• WHAT THE EXERCISE ASKS: Every line from the one with "The image size" up to and including the one with "You are a GUI" is to be output exactly as it appears below; pictures are not.

• DATA FOR PROCESSING:

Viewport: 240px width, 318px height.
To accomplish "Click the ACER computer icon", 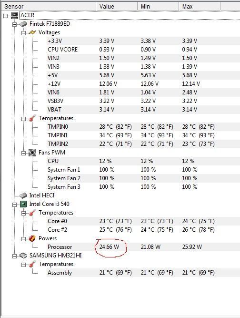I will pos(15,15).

* * *

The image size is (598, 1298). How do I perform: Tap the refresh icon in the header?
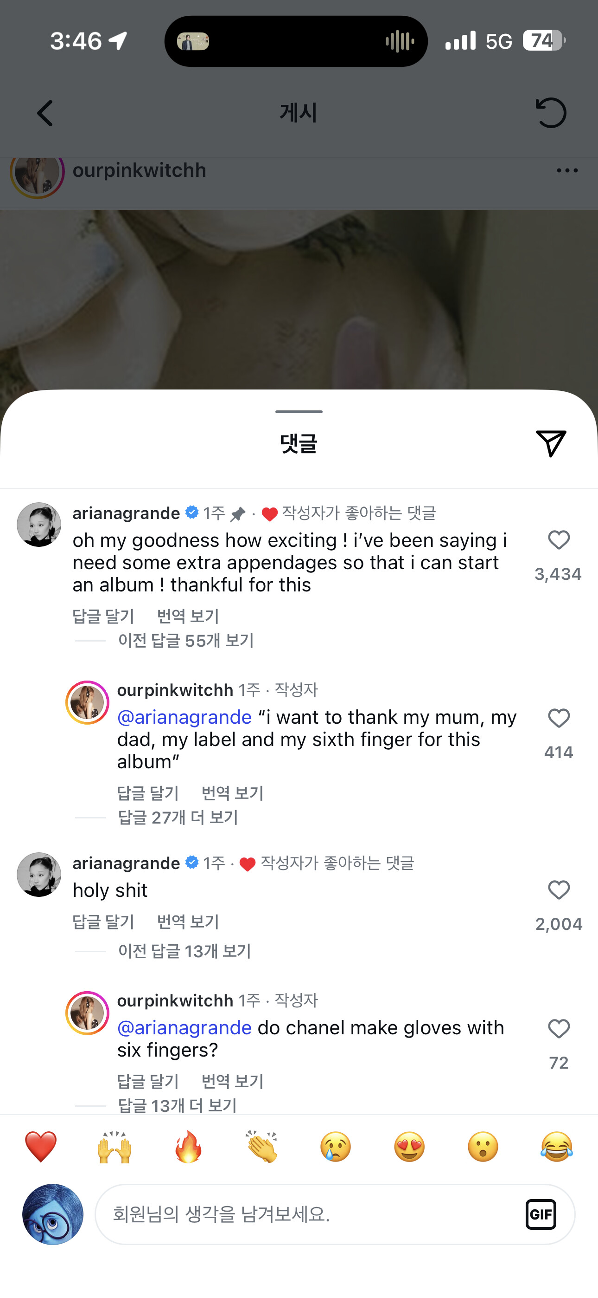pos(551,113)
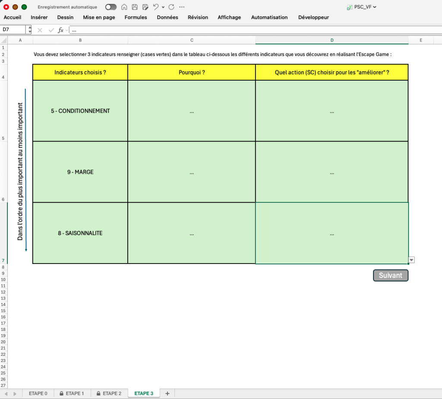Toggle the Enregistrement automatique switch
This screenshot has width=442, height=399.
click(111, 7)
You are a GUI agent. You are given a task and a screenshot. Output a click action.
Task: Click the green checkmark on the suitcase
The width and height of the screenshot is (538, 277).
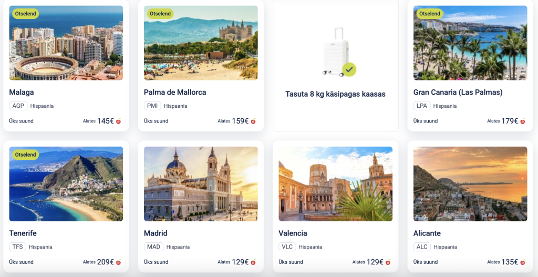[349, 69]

• THE ANSWER:
The image size is (598, 1298). How do I perform: Tap the refresh icon in the header?
pos(551,113)
Toggle the Enregistrement automatique switch
This screenshot has width=442, height=399.
click(111, 7)
You are a GUI agent. You are given a task and a screenshot. Output a click action.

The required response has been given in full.